Le second morceau consacré aux Collines est comme un pendant au tableau des plaines ; celles-ci, dans aucun pays, ne peuvent plaire aux yeux que par l’abondance et la fertilité qui les caractérise. Ce genre de beauté est aussi celui des plaines toscanes, et elles le possèdent au plus haut degré :

« Mais, ajoute l’agronome amateur, les collines qui s’élèvent autour d’elles unissent les grâces à l’opulence et étalent les trésors de la campagne comme un accessoire seulement des charmes de la perspective. Les champs élevés en terrasse les uns au-dessus des autres semblent enfermés dans des corbeilles de vignes. Partout le gazon est rapproché du blé, et mêle sa douce verdure à l’or des épis ; les oliviers qui ombragent la plupart des coteaux adoucissent le tableau par les formes arrondies qu’ils prêtent aux coupes les plus rapides et les plus hardies. Si leur vert de saule est mélancolique, la variété le rend agréable ; leur forme pittoresque et leur élégante légèreté compensent sa pâleur. Les bois de châtaigniers qui couronnent les collines, et qui quelquefois les traversent en descendant le long des torrents, contrastent agréablement avec l’olivier par la beauté de leur verdure, l’étendue de leurs rameaux et la majesté de leur forme. Enfin, les nombreux villages placés comme l’aire d’un d’un aigle entre des rochers ou sur le penchant rapide des monticules, et les habitations rapprochées qui semblent les couvrir, animent la perspective et lui donnent le coup d’œil le plus romantique… »

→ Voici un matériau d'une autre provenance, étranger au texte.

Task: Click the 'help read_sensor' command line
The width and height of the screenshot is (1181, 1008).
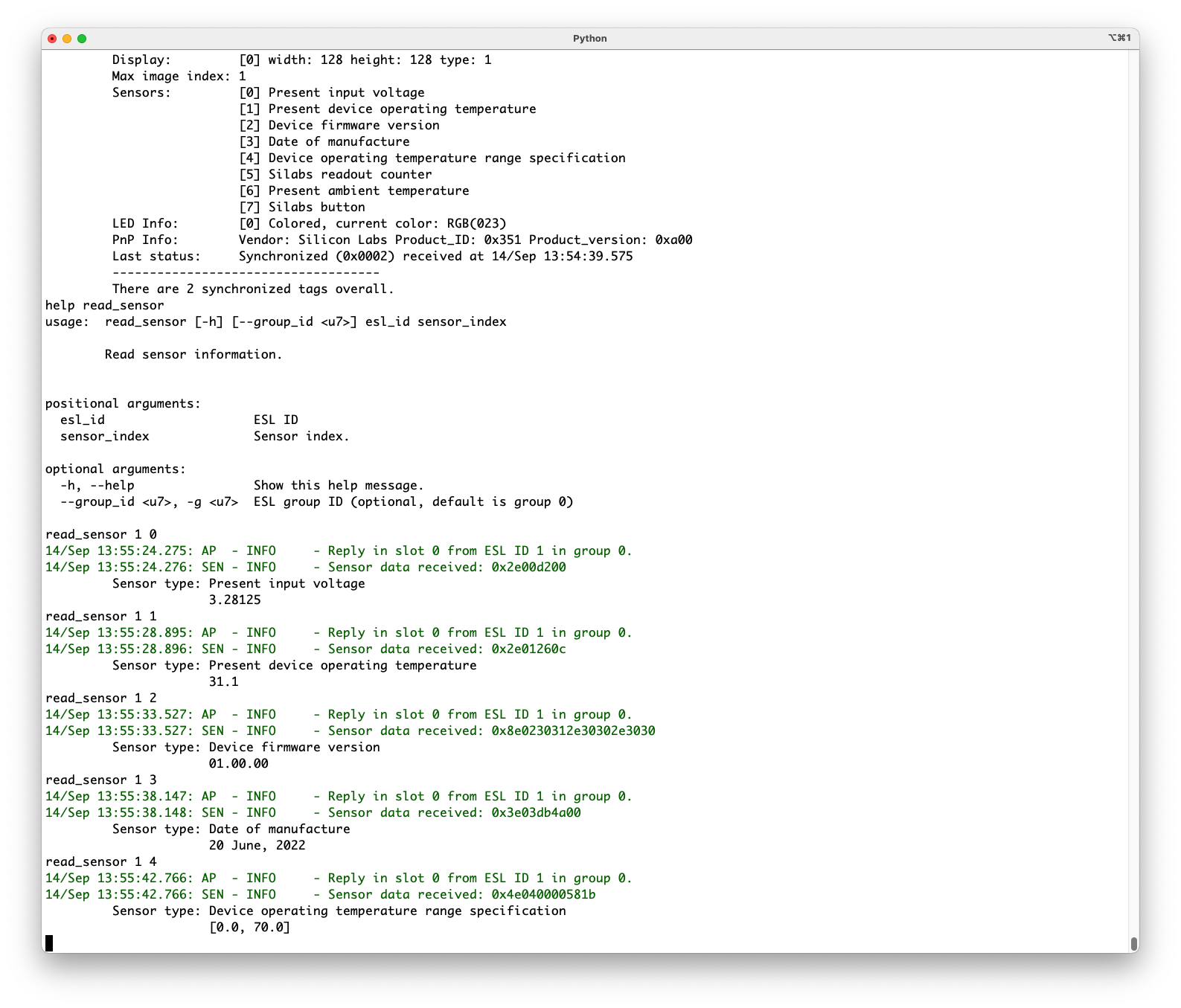Action: coord(104,305)
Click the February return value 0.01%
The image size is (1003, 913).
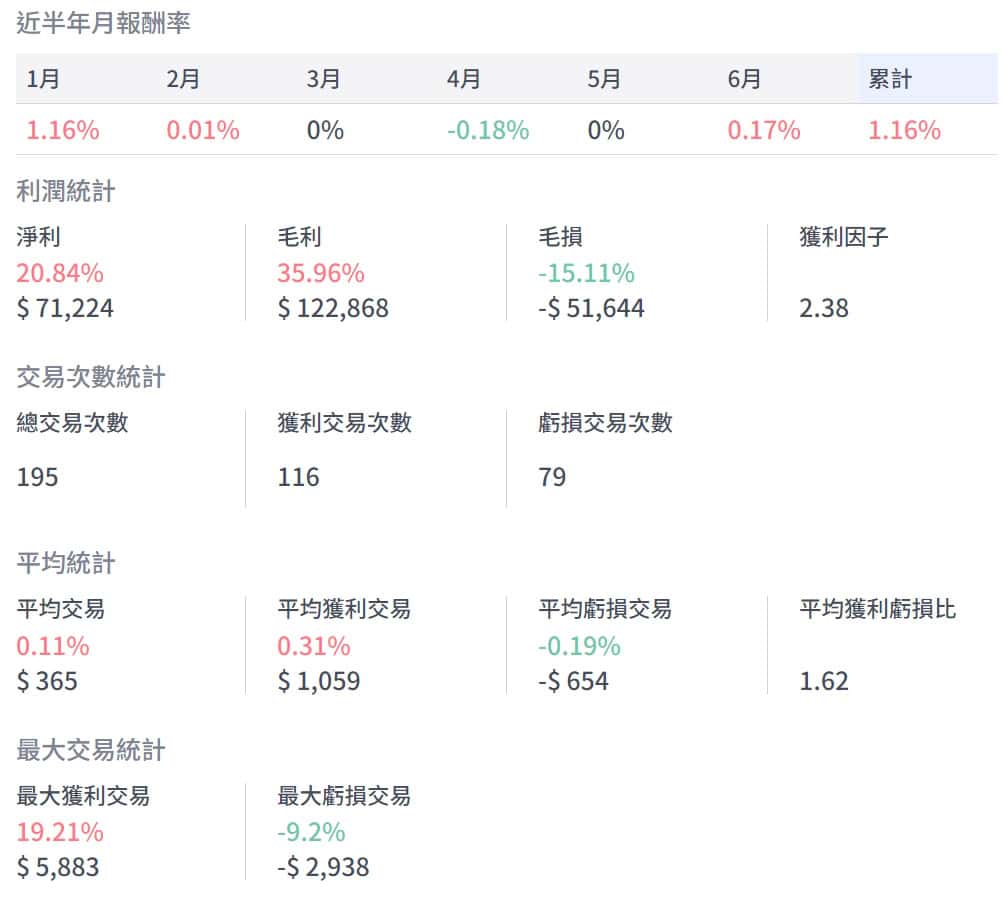(x=203, y=130)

Romantique, je saisis le mot au passage ; il donne bien la date et trahit aussi la légère intention littéraire qui venait se mêler à ces instructions d’une économie rurale positive. Charles Nodier méditait et rêvait vers ce même temps son Peintre de Saltzbourg ; il ne se peut certes rien de plus éloigné de Sismondi que Charles Nodier, et cependant on croit entendre, de l’un à l’autre, à distance, comme un vague écho qui se répondait. Il y a, en littérature, de ces ondulations et de ces flottants accords à travers l’air. Mais je continue de donner la description tout agréable :

« C’est dans une soirée d’automne, lorsque les lumières qui brillent de toutes parts décèlent les maisons modestes des cultivateurs, cachées sous des treilles ou des groupes d’arbres fruitiers et d’oliviers ; lorsque des flambeaux de paille errant sur tous les sentiers font remarquer les paysans qui vont gaiement se réunir chez leurs voisins et passer les veillées ensemble ; lorsque les croupes arrondies des montagnes, que les oliviers semblent velouter, se dessinent dans le ciel le plus pur, c’est alors que le spectacle des collines rappelle les idées les plus romanesques. Une nuit du mois de juin présente un coup d’œil différent et plus brillant peut-être, quoique moins animé ; c’est alors que les luciole ou mouches luisantes sont plus abondantes ; leur vol irrégulier et l’éclair passager qu’elles lancent et cachent tour à tour frappent et éblouissent presque les yeux. La montagne est étincelante ; si l’on abaisse les regards sur quelque vallon, il forme un lac de lumière ; la terre entière paraît électrisée et pétillé de toutes parts. »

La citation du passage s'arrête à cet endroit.